Of course it was not a sentence of death; O’Callaghan went on to teach elsewhere, and even, I am told, revisited the island in about 1931, at which time Liam O’Flaherty was writing up his old schoolmaster as the eponymous hero of
Skerrett.
O’Flaherty, who as pupil to the one and altar-boy to the other had seen them both as towering figures, made of their conflict a titanic struggle for the island’s soul. He ends his version of their story with these words:
Thirty years have passed since Skerrett’s death and already his name has become a glorious legend on that island, where his bones were not allowed bleach and moulder into the substance of the rock, which was so like his spirit. His enemy … has also become a legend, but his legend grows less with the years, while that of the schoolmaster grows greater … He aimed at being a man who owns no master. And such men, though doomed to destruction by the timid herd, grow after death to the full proportion of their greatness.
However O’Callaghan inhabited a more complex and less
teleological
world than does his literary counterpart. A few Dublin Gaeilgeoirí are aware of his role in the preservation of the Irish language in Aran, but on the island itself his spirit is locked up with that of the priest in the puppet-booth of folk memory. The Residence is now Mícheál’s, for the educational authorities eventually sold it off to his father, and together with its other
dilapidated
fixtures and fittings he has inherited something of its history, from which he has acted out a few scenes for me. The first shows me the villagers and the curate assembling in the
Residence
for the annual Stations. It was customary on such an occasion for the householder to send a horse for the parish priest, but the teacher has omitted to do this, and after hearing the
confessions
in the living room the curate has to emerge into the kitchen and tell the people that as the Priest has not arrived they will have to wait until the next Sunday to receive the Sacraments.
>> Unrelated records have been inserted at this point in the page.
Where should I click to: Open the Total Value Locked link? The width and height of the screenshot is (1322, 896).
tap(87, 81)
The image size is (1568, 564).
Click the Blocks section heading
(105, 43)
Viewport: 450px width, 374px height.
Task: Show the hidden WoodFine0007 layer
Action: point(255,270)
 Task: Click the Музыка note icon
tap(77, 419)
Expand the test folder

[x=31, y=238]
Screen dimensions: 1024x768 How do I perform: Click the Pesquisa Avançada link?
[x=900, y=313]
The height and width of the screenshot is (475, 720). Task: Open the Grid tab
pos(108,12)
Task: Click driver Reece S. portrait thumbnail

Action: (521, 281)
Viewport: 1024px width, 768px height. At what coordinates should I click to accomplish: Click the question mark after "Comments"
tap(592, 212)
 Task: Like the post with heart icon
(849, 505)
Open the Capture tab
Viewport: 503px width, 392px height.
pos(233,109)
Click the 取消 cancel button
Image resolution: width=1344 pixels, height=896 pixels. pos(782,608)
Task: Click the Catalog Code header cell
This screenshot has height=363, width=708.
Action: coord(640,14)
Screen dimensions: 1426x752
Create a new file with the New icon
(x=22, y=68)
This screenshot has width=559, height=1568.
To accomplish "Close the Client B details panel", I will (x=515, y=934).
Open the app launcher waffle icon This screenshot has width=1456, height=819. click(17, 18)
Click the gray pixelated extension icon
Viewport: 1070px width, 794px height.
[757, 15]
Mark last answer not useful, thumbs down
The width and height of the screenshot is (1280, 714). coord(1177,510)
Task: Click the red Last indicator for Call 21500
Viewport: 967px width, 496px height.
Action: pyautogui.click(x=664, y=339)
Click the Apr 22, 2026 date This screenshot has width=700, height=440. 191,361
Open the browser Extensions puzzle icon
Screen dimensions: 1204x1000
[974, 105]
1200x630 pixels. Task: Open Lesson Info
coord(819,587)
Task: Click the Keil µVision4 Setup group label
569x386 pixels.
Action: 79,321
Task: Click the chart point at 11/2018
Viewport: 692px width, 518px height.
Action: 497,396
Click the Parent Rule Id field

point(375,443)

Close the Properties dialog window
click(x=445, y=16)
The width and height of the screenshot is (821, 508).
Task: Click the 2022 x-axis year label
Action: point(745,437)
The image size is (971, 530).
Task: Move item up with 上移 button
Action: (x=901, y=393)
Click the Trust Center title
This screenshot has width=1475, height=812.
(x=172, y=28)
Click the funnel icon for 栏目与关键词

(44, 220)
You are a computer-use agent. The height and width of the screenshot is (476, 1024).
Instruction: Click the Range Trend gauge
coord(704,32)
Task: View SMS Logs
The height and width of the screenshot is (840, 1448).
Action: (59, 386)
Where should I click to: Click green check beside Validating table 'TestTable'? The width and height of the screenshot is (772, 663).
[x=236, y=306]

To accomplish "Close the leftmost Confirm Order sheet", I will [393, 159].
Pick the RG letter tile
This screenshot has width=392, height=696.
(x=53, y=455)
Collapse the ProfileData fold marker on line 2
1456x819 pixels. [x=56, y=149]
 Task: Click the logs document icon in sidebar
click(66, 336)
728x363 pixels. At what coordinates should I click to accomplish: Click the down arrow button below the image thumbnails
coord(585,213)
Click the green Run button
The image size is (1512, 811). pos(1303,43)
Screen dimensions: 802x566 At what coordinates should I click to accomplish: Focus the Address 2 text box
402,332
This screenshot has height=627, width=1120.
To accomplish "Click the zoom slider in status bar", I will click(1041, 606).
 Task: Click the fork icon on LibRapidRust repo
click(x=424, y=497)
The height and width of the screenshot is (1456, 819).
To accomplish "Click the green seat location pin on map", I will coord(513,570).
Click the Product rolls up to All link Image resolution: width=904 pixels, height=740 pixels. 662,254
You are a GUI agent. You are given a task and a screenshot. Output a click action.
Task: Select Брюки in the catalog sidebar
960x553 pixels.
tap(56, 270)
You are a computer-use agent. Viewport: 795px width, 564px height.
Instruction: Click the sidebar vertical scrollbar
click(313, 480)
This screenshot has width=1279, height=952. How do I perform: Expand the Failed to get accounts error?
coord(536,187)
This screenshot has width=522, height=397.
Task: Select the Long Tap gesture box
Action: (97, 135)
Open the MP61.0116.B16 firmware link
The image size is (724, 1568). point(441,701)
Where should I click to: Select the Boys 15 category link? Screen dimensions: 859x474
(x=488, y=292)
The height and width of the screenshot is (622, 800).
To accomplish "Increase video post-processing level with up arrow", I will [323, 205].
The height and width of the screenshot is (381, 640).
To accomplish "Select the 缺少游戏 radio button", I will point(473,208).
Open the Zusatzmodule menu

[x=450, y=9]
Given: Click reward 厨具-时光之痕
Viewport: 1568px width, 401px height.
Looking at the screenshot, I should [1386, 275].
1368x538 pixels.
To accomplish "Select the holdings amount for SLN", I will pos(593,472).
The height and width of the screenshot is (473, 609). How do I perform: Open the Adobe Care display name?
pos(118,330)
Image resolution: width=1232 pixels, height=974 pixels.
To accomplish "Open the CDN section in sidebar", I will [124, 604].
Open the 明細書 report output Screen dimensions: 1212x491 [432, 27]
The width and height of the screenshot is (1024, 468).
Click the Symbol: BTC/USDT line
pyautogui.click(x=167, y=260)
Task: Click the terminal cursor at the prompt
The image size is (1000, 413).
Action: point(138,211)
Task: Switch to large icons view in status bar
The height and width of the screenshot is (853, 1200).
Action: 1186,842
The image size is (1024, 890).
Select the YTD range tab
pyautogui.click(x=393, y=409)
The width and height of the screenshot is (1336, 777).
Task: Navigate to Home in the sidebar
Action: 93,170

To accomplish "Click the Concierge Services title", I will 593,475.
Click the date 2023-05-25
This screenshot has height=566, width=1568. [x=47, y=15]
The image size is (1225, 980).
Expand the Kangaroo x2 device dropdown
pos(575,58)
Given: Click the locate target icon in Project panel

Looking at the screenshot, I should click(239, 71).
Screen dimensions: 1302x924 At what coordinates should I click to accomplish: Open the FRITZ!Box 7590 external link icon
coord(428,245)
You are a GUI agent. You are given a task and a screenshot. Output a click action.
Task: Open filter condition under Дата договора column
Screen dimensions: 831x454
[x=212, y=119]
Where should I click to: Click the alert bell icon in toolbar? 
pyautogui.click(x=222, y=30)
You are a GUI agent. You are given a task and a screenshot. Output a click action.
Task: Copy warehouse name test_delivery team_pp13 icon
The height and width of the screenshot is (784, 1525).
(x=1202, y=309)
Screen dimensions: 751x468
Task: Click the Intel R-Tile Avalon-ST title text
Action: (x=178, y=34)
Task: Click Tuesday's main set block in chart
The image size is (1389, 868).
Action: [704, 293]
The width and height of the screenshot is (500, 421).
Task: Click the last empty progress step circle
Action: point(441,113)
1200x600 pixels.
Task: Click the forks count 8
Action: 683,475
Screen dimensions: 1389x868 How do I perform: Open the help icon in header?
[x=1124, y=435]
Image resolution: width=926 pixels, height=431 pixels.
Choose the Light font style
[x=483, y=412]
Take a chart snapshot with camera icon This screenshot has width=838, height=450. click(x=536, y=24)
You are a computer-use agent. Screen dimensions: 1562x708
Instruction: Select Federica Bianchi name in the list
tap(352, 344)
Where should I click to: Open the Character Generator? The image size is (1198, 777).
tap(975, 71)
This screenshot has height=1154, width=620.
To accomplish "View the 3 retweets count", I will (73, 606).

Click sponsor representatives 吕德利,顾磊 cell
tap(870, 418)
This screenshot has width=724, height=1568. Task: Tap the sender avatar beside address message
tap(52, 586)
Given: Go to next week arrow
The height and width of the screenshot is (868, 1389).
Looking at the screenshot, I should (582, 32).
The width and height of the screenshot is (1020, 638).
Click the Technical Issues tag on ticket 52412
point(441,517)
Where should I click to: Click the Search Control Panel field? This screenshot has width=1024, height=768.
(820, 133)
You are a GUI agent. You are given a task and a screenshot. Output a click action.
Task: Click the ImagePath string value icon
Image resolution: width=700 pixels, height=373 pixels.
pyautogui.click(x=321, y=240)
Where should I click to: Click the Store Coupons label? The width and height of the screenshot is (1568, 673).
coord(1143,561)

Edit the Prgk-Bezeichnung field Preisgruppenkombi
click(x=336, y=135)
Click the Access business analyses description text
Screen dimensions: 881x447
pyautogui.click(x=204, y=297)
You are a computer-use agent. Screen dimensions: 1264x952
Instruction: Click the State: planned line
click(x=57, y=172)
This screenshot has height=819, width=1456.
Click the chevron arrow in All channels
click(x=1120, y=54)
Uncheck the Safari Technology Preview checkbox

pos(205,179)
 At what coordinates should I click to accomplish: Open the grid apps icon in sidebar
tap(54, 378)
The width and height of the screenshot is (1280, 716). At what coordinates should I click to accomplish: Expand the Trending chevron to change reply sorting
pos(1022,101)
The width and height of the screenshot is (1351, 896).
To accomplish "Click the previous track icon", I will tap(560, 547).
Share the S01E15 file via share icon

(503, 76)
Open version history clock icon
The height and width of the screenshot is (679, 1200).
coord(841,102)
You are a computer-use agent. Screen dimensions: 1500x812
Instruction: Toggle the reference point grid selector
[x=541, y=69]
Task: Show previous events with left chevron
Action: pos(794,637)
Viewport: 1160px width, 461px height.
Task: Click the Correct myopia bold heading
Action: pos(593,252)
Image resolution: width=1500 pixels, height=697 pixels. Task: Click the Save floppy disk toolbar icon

The next scene takes place on that Sunday: the priest paces up and down outside the chapel wondering if the teacher will apologize, but when he arrives the teacher comes bounding up the steps and pushes past with an off-hand greeting. Sorrowfully the priest speaks from the altar, saying how glad he is that it was no islander who has done this thing. Finally I see the teacher swaggering back to the Residence with his cronies and crying “I wouldn’t send a
cat
for that old devil!”
The Residence stands almost on the brink of the scarp marking an ancient boundary which I will use to fractionate off a
further
essence of Aran, and so it provides a convenient full stop for the eastern portion of this book. It is a neat little house, perfectly symmetrical, of the standard 1880s design of such residences; an architect has described it for me as follows:
This two-storey house has an unusual front elevation. The traditional
straight-ridged
slated roof, with gable-ends, has a feature central gable with a
decorative
scalloped fascia. The two small square windows of the upper storey are gathered together within the gable directly under the fascia. At the
intersection
of the gable with the main roof ridge is a central chimney-stack.
The entrance porch is plain and small, with a lean-to roof having a sprocket-supported fascia; there is a glazed lunette fanlight above the single solid entrance door. On each side of the entrance porch is a rectangular window, which is four-paned, as are the windows at first-floor level.